DATA LINES:

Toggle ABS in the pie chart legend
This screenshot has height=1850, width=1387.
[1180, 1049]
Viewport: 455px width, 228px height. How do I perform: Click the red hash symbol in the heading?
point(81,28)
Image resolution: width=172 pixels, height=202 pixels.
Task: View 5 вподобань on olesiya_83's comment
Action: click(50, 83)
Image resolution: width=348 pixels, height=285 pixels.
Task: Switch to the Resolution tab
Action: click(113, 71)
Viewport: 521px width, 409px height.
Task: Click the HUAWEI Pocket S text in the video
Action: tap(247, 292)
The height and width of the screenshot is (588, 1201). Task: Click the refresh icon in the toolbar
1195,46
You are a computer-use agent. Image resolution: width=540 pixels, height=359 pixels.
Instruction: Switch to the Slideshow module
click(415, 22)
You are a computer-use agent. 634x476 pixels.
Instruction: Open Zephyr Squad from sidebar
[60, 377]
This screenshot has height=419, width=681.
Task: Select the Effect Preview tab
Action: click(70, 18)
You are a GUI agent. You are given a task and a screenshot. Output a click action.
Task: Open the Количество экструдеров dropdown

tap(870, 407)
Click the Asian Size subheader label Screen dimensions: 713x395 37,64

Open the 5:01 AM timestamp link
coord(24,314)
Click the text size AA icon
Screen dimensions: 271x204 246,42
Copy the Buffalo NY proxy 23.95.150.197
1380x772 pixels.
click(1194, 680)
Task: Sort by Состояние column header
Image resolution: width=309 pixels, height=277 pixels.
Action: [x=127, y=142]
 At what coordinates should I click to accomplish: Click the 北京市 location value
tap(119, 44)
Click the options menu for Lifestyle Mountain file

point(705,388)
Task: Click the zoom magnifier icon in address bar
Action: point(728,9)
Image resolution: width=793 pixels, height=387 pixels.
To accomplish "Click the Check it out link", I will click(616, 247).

SHORT TASK:
Extract every line of the rows above, reproducing each one verbatim, with no changes.

TASK ANSWER:
Toggle ABS in the pie chart legend
This screenshot has height=1850, width=1387.
[1180, 1049]
Viewport: 455px width, 228px height. How do I perform: Click the red hash symbol in the heading?
point(81,28)
Image resolution: width=172 pixels, height=202 pixels.
Task: View 5 вподобань on olesiya_83's comment
Action: click(50, 83)
Image resolution: width=348 pixels, height=285 pixels.
Task: Switch to the Resolution tab
Action: click(113, 71)
Viewport: 521px width, 409px height.
Task: Click the HUAWEI Pocket S text in the video
Action: tap(247, 292)
The height and width of the screenshot is (588, 1201). Task: Click the refresh icon in the toolbar
1195,46
You are a computer-use agent. Image resolution: width=540 pixels, height=359 pixels.
Instruction: Switch to the Slideshow module
click(415, 22)
You are a computer-use agent. 634x476 pixels.
Instruction: Open Zephyr Squad from sidebar
[60, 377]
This screenshot has height=419, width=681.
Task: Select the Effect Preview tab
Action: click(70, 18)
You are a GUI agent. You are given a task and a screenshot. Output a click action.
Task: Open the Количество экструдеров dropdown

tap(870, 407)
Click the Asian Size subheader label Screen dimensions: 713x395 37,64

Open the 5:01 AM timestamp link
coord(24,314)
Click the text size AA icon
Screen dimensions: 271x204 246,42
Copy the Buffalo NY proxy 23.95.150.197
1380x772 pixels.
click(1194, 680)
Task: Sort by Состояние column header
Image resolution: width=309 pixels, height=277 pixels.
Action: [x=127, y=142]
 At what coordinates should I click to accomplish: Click the 北京市 location value
tap(119, 44)
Click the options menu for Lifestyle Mountain file

point(705,388)
Task: Click the zoom magnifier icon in address bar
Action: point(728,9)
Image resolution: width=793 pixels, height=387 pixels.
To accomplish "Click the Check it out link", I will click(616, 247).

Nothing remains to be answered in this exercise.